→ **Provided data**
◇ ◇ ◇ ◇ ◇ ◇ ◇

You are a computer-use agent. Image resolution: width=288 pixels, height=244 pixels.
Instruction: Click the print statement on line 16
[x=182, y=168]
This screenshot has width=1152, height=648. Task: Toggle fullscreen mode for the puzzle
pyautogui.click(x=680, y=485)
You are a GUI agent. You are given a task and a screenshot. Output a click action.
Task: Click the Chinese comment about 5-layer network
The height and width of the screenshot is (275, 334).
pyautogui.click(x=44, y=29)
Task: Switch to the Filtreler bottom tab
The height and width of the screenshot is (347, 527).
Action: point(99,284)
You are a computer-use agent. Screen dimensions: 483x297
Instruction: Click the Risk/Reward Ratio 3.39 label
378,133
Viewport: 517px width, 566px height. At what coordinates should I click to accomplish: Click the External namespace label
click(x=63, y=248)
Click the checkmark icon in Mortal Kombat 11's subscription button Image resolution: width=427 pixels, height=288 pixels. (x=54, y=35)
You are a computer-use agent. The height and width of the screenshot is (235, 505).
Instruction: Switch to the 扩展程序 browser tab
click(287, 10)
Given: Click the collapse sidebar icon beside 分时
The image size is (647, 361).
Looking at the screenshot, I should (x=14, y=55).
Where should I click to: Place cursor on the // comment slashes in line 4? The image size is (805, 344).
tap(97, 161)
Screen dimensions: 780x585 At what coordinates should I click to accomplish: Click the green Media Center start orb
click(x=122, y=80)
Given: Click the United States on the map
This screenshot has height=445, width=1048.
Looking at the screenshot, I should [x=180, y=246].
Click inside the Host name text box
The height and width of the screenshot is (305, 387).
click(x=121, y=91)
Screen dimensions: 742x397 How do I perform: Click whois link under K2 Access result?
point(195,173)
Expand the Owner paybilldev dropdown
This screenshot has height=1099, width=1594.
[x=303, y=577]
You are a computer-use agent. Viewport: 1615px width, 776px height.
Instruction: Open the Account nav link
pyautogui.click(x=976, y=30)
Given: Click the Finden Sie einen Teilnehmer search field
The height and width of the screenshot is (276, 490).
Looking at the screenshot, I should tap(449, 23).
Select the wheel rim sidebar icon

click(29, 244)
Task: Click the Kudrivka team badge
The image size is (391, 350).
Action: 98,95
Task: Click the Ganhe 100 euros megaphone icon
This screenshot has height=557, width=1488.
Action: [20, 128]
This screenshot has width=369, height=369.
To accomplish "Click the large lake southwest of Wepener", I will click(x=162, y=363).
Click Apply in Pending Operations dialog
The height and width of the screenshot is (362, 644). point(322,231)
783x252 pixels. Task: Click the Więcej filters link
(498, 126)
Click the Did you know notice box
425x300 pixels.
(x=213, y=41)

◇ ◇ ◇ ◇ ◇ ◇ ◇

→ **What is expected**
Every line above should be reproduced precisely.

→ **Exercise response**
You are a computer-use agent. Image resolution: width=288 pixels, height=244 pixels.
Instruction: Click the print statement on line 16
[x=182, y=168]
This screenshot has width=1152, height=648. Task: Toggle fullscreen mode for the puzzle
pyautogui.click(x=680, y=485)
You are a GUI agent. You are given a task and a screenshot. Output a click action.
Task: Click the Chinese comment about 5-layer network
The height and width of the screenshot is (275, 334).
pyautogui.click(x=44, y=29)
Task: Switch to the Filtreler bottom tab
The height and width of the screenshot is (347, 527).
Action: point(99,284)
You are a computer-use agent. Screen dimensions: 483x297
Instruction: Click the Risk/Reward Ratio 3.39 label
378,133
Viewport: 517px width, 566px height. At what coordinates should I click to accomplish: Click the External namespace label
click(x=63, y=248)
Click the checkmark icon in Mortal Kombat 11's subscription button Image resolution: width=427 pixels, height=288 pixels. (x=54, y=35)
You are a computer-use agent. The height and width of the screenshot is (235, 505).
Instruction: Switch to the 扩展程序 browser tab
click(287, 10)
Given: Click the collapse sidebar icon beside 分时
The image size is (647, 361).
Looking at the screenshot, I should (x=14, y=55).
Where should I click to: Place cursor on the // comment slashes in line 4? The image size is (805, 344).
tap(97, 161)
Screen dimensions: 780x585 At what coordinates should I click to accomplish: Click the green Media Center start orb
click(x=122, y=80)
Given: Click the United States on the map
This screenshot has height=445, width=1048.
Looking at the screenshot, I should [x=180, y=246].
Click inside the Host name text box
The height and width of the screenshot is (305, 387).
click(x=121, y=91)
Screen dimensions: 742x397 How do I perform: Click whois link under K2 Access result?
point(195,173)
Expand the Owner paybilldev dropdown
This screenshot has height=1099, width=1594.
[x=303, y=577]
You are a computer-use agent. Viewport: 1615px width, 776px height.
Instruction: Open the Account nav link
pyautogui.click(x=976, y=30)
Given: Click the Finden Sie einen Teilnehmer search field
The height and width of the screenshot is (276, 490).
Looking at the screenshot, I should tap(449, 23).
Select the wheel rim sidebar icon

click(29, 244)
Task: Click the Kudrivka team badge
The image size is (391, 350).
Action: 98,95
Task: Click the Ganhe 100 euros megaphone icon
This screenshot has height=557, width=1488.
Action: [20, 128]
This screenshot has width=369, height=369.
To accomplish "Click the large lake southwest of Wepener", I will click(x=162, y=363).
Click Apply in Pending Operations dialog
The height and width of the screenshot is (362, 644). point(322,231)
783x252 pixels. Task: Click the Więcej filters link
(498, 126)
Click the Did you know notice box
425x300 pixels.
(x=213, y=41)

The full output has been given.